Worked Example (Housekeeping Department)
Below is an example using a one-week housekeeping payroll dataset:
Day | Total Payroll Cost (£) | Rooms Sold | CPOR (£) |
---|---|---|---|
Thursday | 1,322.80 | 182 | 7.27 |
Friday | 1,192.78 | 171 | 6.98 |
Saturday | 1,367.27 | 200 | 6.84 |
Sunday | 1,335.37 | 140 | 9.54 |
Monday | 1,114.96 | 168 | 6.64 |
Tuesday | 1,271.93 | 188 | 6.77 |
Wednesday | 1,337.02 | 176 | 7.60 |
Total | 8,942.14 | 1,225 | 7.30 |
Analysis: In this example, the housekeeping CPOR for the week is £7.30. This means that for every occupied room, £7.30 goes toward housekeeping payroll. If your average room rate is £120, this cost is only a small portion of the rate but becomes significant when multiplied by hundreds of rooms per night.

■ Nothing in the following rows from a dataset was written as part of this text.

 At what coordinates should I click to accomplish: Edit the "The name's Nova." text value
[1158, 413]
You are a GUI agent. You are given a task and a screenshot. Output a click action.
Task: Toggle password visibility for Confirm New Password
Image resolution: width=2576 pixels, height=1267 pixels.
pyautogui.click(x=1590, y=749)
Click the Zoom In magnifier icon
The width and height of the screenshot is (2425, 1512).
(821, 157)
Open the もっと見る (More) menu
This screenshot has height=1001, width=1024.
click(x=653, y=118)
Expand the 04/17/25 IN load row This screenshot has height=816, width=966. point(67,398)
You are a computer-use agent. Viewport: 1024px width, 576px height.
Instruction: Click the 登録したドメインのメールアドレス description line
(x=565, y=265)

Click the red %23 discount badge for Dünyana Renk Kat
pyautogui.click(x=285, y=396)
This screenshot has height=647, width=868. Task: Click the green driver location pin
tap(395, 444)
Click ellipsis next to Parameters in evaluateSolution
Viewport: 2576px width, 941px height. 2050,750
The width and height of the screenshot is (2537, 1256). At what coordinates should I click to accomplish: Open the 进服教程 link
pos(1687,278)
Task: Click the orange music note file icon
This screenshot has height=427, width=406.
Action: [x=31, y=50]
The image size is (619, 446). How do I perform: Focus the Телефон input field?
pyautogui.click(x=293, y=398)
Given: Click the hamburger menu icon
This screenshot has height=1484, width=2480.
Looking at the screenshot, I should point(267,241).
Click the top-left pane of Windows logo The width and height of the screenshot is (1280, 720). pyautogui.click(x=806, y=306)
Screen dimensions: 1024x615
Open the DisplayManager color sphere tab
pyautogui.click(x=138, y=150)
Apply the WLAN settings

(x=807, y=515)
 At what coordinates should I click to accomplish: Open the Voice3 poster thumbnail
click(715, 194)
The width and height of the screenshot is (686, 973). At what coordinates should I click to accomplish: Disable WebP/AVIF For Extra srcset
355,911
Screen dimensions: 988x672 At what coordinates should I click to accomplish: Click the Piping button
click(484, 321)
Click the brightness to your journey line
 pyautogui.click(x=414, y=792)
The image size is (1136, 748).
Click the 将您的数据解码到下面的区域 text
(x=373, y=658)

Why CPOR Matters in Resort Pricing
- It provides a baseline for cost efficiency per room.
- It ensures that pricing covers variable expenses before considering fixed costs and profit.
- It helps compare actual vs. budgeted performance.
- It gives management a tangible benchmark when reviewing rate strategies.
Practical Applications of CPOR
CPOR is not just a financial calculation—it’s a decision-making tool. Here’s how resorts use it in practice:
- Rate Setting: Ensure that the lowest rate offered (e.g., promotions or group discounts) still covers CPOR.
- Departmental Efficiency: Compare CPOR week-to-week to identify inefficiencies in labor scheduling.
- Forecasting: Predict how rising payroll costs will impact CPOR in peak and low seasons.
- Benchmarking: Compare CPOR across properties in the same brand or destination.
Common Mistakes to Avoid
- Not updating CPOR calculations frequently enough, especially during seasonality changes.
- Ignoring non-payroll costs (e.g., guest supplies, utilities) that also impact CPOR.
- Using average CPOR without recognizing day-of-week variations.
- Applying CPOR uniformly across all room types, even though servicing suites often costs more.
Advanced Uses of CPOR
Experienced revenue managers take CPOR beyond the basics by integrating it with other KPIs:
- CPOR + RevPAR: Compare how much of revenue per available room is consumed by costs.
- CPOR + GOPPAR: Analyze departmental efficiency in driving gross operating profit per available room.
- Segment CPOR: Break down CPOR by guest type (group vs. leisure vs. corporate).
- Seasonal CPOR: Adjust labor costs during high occupancy months vs. low occupancy months.
Case Study: Seasonal CPOR Adjustments
Imagine a beachfront resort that employs seasonal staff. In summer, payroll costs rise by 25% due to higher occupancy. However, CPOR may remain stable because the increase in rooms sold offsets the higher payroll. In contrast, during low season, payroll might shrink but CPOR can rise because fewer rooms are occupied. This shows why CPOR must always be analyzed in context of occupancy levels.
Tips for Using CPOR in Daily Operations
- Run CPOR reports weekly to stay aligned with operational changes.
- Use CPOR to negotiate with outsourcing agencies and labor contractors.
- Integrate CPOR into your PMS or BI dashboards (SQL/Tableau can automate this).
- Share CPOR insights with department heads so they see the link between labor scheduling and profitability.
Final Thoughts
CPOR is more than a number—it’s a window into the efficiency of resort operations. By mastering CPOR, hoteliers ensure that room rates are not only competitive but also financially sustainable. Whether you are managing a luxury beachfront resort or a midscale all-inclusive, CPOR should be part of your regular pricing and operations review process.